The Albatross and Other Stories
The Albatross and Other Stories is the first book by Susan Hill that I’ve read, this edition was published by Hamish Hamilton, (detail above, photography by Beverly Lebarrow), back in 1971, the title story, The Albatross, won the 1972 John Llewellyn Rhys Prize, the story is collected here with four other short stories;
The Elephant Man, nothing to do directly with John Merrick, but a story about a boy whose day carer is involved with a relationship with a performance actor, the narrative captures various viewpoints, the boy’s perspective is full of circumspection, and then Susan Hill’s prose fills in the blanks but still retains the elusive aspect of the boy’s strange day out, most of these short stories come to us as visitations of individuals who are not quite sure of the events occurring around them, but despite this have a very strong intuitive nature, sensing the good and bad in those around them, many of the stories seem to imbued with a sense of foreboding.
In the story Cockles and Mussels, Miss Avis Parson is staying at Mrs Muriel Hennessy’s guest house, whose residents are mainly elderly, and the slightly, desperate to escape cook, Mrs Rourke. In the distant view from the guest house’s window, at the other end of the beach, is the Lower Bay, peopled with undesirables, Avis decides to go out one night to visit this up until now no go area that seems to represent all that is dangerous to the well-ordered life, the story uses a subtle use of symbolism in the cockles and mussels that Avis eats during her night out, the gritty taste of them seems to represent all that she has kept distant from her life, things people have perhaps told her not to become involved with, the unlived aspect of her life, a chance meeting with Mrs Rourke though has big consequences for the two women.

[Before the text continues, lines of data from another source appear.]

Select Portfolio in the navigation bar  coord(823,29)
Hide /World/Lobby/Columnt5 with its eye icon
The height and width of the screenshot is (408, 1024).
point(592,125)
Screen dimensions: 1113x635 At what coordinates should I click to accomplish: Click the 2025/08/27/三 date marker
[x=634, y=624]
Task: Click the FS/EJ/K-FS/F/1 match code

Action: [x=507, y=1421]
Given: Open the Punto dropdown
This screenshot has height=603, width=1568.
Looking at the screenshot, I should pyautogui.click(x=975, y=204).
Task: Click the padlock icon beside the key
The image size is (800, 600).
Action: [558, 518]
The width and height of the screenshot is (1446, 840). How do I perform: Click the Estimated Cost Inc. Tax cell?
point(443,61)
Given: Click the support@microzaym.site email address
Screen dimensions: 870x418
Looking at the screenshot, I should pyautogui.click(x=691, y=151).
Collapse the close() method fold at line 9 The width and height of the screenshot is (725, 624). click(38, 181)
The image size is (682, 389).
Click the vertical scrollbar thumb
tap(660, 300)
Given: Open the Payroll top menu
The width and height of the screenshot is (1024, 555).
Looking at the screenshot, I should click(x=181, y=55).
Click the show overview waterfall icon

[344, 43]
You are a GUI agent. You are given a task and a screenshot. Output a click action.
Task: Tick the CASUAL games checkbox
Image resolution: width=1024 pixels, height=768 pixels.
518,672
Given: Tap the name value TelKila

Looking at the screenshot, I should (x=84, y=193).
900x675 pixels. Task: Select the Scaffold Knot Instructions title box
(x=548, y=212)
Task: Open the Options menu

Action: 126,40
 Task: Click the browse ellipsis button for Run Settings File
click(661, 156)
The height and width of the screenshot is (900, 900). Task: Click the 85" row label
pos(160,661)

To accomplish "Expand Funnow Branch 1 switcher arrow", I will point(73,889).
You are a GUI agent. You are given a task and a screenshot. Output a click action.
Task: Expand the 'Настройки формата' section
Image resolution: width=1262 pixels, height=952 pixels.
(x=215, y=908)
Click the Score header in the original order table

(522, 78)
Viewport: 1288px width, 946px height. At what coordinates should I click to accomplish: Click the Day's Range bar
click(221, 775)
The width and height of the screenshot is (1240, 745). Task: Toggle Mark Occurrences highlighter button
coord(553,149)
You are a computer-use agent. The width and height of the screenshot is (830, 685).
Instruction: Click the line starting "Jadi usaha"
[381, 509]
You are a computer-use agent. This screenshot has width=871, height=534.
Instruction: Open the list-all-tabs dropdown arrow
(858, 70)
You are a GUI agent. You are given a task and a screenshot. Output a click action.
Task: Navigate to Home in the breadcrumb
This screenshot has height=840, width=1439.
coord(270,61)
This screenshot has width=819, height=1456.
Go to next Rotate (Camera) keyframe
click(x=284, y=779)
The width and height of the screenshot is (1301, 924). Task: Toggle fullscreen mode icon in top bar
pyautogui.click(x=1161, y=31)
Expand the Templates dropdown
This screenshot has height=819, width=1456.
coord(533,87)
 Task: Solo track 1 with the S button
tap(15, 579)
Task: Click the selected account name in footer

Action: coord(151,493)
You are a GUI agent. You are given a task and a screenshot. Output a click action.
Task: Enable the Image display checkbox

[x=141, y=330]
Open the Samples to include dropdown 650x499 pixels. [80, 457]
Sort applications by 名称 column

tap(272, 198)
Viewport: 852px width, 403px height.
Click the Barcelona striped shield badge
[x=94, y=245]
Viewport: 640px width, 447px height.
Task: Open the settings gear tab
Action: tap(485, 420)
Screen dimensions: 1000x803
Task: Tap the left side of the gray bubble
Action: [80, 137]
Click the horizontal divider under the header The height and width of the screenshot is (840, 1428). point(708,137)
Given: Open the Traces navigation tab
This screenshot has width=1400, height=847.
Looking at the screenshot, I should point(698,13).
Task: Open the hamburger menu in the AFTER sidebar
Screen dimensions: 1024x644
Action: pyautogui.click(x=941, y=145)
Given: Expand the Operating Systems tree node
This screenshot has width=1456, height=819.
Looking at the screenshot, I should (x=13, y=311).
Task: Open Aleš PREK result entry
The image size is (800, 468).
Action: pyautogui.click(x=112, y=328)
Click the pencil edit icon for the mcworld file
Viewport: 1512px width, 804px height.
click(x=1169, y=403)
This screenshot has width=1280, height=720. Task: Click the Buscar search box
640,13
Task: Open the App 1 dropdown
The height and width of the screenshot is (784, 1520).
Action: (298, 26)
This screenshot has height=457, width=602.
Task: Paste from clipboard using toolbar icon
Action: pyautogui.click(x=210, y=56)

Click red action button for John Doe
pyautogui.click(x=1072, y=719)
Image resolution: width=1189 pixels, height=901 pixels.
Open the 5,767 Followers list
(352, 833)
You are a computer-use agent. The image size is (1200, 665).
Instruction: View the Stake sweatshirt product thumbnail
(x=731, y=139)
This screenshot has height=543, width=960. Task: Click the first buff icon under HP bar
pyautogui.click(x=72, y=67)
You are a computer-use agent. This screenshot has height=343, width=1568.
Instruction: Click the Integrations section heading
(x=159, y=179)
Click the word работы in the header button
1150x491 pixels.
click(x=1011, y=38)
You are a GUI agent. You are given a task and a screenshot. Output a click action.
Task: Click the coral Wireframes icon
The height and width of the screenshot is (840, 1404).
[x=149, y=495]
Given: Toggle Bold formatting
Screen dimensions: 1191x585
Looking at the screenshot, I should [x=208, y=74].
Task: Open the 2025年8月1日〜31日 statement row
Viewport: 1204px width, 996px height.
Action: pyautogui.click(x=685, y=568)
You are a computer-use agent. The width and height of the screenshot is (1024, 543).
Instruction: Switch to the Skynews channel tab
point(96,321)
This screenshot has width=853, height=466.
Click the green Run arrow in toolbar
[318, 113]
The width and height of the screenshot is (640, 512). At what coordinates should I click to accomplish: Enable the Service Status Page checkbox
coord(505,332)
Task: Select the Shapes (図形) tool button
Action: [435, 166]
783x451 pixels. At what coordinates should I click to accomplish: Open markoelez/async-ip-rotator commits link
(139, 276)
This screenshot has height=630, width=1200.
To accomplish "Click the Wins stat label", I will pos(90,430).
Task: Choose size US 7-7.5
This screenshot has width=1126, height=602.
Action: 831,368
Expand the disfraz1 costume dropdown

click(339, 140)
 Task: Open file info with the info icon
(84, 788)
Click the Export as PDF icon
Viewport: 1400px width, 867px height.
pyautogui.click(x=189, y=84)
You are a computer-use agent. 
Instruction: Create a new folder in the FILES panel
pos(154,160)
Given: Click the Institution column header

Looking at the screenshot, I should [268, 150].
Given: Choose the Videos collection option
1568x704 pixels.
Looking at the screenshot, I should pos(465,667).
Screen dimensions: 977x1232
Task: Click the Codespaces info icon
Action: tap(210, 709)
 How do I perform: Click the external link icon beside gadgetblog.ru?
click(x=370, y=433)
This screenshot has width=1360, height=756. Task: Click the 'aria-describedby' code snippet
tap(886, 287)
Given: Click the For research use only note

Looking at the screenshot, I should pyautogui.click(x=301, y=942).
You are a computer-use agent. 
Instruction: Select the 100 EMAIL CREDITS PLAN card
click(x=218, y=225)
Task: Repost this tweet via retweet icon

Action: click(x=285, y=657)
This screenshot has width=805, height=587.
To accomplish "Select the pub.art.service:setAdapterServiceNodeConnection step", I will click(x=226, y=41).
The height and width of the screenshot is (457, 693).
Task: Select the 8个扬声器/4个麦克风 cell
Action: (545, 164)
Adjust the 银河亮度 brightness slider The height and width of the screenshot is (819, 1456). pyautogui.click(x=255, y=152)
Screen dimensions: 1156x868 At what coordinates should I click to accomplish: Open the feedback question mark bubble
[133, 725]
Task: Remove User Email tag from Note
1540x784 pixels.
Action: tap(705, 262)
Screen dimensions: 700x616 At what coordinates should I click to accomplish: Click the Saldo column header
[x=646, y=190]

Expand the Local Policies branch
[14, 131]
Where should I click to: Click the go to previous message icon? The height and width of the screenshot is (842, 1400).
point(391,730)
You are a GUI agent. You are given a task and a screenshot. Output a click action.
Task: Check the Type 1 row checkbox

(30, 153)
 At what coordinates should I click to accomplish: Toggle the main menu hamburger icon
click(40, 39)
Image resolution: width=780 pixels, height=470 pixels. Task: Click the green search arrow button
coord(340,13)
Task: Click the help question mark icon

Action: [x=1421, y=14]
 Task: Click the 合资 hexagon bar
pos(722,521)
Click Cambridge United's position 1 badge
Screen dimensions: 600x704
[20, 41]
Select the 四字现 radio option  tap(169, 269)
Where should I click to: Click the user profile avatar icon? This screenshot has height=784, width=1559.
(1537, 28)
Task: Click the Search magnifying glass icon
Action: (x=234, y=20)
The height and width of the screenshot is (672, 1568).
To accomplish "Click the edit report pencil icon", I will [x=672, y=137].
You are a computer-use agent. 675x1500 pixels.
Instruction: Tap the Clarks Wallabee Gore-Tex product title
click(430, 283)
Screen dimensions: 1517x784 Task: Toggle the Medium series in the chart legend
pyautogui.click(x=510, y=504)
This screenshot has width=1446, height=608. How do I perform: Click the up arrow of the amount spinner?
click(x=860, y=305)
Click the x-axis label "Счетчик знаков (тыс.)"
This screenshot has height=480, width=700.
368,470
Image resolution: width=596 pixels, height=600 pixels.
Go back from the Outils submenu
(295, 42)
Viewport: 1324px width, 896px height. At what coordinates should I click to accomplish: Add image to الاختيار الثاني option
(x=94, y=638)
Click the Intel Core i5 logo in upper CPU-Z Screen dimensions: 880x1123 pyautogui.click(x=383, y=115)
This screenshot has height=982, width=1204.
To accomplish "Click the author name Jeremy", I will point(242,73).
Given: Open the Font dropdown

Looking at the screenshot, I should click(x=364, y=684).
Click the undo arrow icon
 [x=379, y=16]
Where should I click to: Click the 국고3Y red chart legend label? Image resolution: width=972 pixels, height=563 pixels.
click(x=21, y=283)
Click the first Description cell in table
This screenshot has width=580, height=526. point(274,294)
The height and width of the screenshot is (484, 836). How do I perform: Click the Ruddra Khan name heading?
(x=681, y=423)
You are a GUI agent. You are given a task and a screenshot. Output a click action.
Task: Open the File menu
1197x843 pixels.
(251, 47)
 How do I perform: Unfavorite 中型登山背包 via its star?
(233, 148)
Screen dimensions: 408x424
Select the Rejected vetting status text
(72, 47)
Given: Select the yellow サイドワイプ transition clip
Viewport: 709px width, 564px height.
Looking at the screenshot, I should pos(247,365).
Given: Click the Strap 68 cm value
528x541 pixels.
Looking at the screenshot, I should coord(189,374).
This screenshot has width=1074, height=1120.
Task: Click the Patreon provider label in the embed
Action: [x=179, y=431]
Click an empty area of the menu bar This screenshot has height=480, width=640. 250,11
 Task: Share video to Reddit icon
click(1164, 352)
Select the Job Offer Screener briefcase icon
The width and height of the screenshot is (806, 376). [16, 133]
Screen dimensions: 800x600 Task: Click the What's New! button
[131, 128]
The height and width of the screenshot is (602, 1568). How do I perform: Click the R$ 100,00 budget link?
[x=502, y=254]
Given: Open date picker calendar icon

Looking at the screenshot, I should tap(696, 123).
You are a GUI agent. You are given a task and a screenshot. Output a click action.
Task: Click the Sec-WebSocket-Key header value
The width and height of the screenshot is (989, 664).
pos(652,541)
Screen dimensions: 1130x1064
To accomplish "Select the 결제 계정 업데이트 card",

Another story that is seen from the perspective of a young boy is Friends of Miss Reece which takes place in a care home belonging to the boy’s aunt, the story has the almost spectral Wetherby whose character seems to evoke a palpable menace. The boy seems to find a certain amount of solace in visiting Miss Reece, an elderly woman in room seven. The last story in the collection Somerville has a fantastically realized character at its centre, Somerville, a man trying to dislocated himself from events in the past finds himself entangled with a mysterious female visitor who arrives sporadically at the garden of his rather large house where he lives alone, the prose weaves in and out of all these differing scenes from past and present conveying Somerville’s disorientation, at the heart of this story lies the enigma of the contents of two letters that arrive to him, what was written in them?. The title story is the longest in the collection and is set in Heype a fishing village in South East England, the story is mainly told through Duncan Pike, Duncan looks after his overbearing wheel chair bound mother, Duncan almost idolizes fisherman Ted, who has left the confines of the village but for reasons Duncan cannot fathom returns. Duncan begins to imagine the life that exists outside of the village, and as the story progresses Duncan finds that his routes of escape are becoming fewer and fewer. Things seem to came to decisive point after one night a storm strikes the village. After finishing the collection I’m left wondering which of Susan Hill’s novels to try next.